RICHIESTA DATA 1 | Riporta la parte dell'estratto fornito tra "21Andarono a Cafarnao" e "dintorni della Galilea.", inclusi, rinominando "Cafarnao" in "Capernaum".

ESTRATTO FORNITO |
────────────────

21Andarono a Cafarnao e, entrato proprio di sabato nella sinagoga, Gesù si mise ad insegnare.22Ed erano stupiti del suo insegnamento, perché insegnava loro come uno che ha autorità e non come gli scribi. 23Allora un uomo che era nella sinagoga, posseduto da uno spirito immondo, si mise a gridare: 24«Che c’entri con noi, Gesù Nazareno? Sei venuto a rovinarci! Io so chi tu sei: il santo di Dio». 25E Gesù lo sgridò: «Taci! Esci da quell’uomo». 26E lo spirito immondo, straziandolo e gridando forte, uscì da lui. 27Tutti furono presi da timore, tanto che si chiedevano a vicenda: «Che è mai questo? Una dottrina nuova insegnata con autorità. Comanda persino agli spiriti immondi e gli obbediscono!». 28La sua fama si diffuse subito dovunque nei dintorni della Galilea.

────────────────

DATI DELL'ESERCIZIO |
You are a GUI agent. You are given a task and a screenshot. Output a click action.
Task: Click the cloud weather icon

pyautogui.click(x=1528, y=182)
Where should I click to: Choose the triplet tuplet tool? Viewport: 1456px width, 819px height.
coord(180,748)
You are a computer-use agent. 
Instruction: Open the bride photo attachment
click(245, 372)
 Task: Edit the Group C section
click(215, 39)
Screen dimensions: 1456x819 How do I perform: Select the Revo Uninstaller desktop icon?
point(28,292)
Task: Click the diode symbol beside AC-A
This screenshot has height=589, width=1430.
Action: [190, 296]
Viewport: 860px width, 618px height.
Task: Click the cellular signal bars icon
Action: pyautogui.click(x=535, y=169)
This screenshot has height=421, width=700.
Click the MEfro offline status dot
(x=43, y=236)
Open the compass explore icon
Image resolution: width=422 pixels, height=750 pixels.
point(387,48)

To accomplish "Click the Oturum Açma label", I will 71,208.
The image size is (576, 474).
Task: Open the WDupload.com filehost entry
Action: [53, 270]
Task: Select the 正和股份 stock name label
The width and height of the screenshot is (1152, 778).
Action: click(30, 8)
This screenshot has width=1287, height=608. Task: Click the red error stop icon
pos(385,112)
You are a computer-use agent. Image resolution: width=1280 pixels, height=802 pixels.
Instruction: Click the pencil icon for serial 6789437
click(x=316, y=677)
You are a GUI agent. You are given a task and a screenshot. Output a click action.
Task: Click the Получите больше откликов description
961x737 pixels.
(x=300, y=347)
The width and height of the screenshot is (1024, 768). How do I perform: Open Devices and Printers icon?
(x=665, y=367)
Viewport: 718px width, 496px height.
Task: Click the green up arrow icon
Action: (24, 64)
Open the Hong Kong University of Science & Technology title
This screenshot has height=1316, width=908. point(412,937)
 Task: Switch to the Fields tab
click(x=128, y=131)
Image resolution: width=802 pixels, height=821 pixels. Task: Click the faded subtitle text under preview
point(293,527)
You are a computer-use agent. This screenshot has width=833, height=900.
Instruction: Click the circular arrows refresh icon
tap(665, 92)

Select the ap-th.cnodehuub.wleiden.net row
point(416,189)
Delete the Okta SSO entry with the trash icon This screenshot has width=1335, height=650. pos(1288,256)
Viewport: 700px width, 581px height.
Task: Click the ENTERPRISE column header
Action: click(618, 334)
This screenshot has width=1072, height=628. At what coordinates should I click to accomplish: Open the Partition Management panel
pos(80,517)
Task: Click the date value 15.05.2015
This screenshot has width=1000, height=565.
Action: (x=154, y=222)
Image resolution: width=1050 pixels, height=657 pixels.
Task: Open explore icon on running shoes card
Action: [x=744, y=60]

────────────────

RICHIESTA DATA 2 | Per favore, ricopia tali e quali le righe dei record comprese tra l'inizio e la riga che contiene "Action: click(30, 8)", estremi inclusi.

RISPOSTA CORRETTA 1 |
21Andarono a Capernaum e, entrato proprio di sabato nella sinagoga, Gesù si mise ad insegnare.22Ed erano stupiti del suo insegnamento, perché insegnava loro come uno che ha autorità e non come gli scribi. 23Allora un uomo che era nella sinagoga, posseduto da uno spirito immondo, si mise a gridare: 24«Che c’entri con noi, Gesù Nazareno? Sei venuto a rovinarci! Io so chi tu sei: il santo di Dio». 25E Gesù lo sgridò: «Taci! Esci da quell’uomo». 26E lo spirito immondo, straziandolo e gridando forte, uscì da lui. 27Tutti furono presi da timore, tanto che si chiedevano a vicenda: «Che è mai questo? Una dottrina nuova insegnata con autorità. Comanda persino agli spiriti immondi e gli obbediscono!». 28La sua fama si diffuse subito dovunque nei dintorni della Galilea.

RISPOSTA CORRETTA 2 |
You are a GUI agent. You are given a task and a screenshot. Output a click action.
Task: Click the cloud weather icon

pyautogui.click(x=1528, y=182)
Where should I click to: Choose the triplet tuplet tool? Viewport: 1456px width, 819px height.
coord(180,748)
You are a computer-use agent. 
Instruction: Open the bride photo attachment
click(245, 372)
 Task: Edit the Group C section
click(215, 39)
Screen dimensions: 1456x819 How do I perform: Select the Revo Uninstaller desktop icon?
point(28,292)
Task: Click the diode symbol beside AC-A
This screenshot has height=589, width=1430.
Action: [190, 296]
Viewport: 860px width, 618px height.
Task: Click the cellular signal bars icon
Action: pyautogui.click(x=535, y=169)
This screenshot has height=421, width=700.
Click the MEfro offline status dot
(x=43, y=236)
Open the compass explore icon
Image resolution: width=422 pixels, height=750 pixels.
point(387,48)

To accomplish "Click the Oturum Açma label", I will 71,208.
The image size is (576, 474).
Task: Open the WDupload.com filehost entry
Action: [53, 270]
Task: Select the 正和股份 stock name label
The width and height of the screenshot is (1152, 778).
Action: click(30, 8)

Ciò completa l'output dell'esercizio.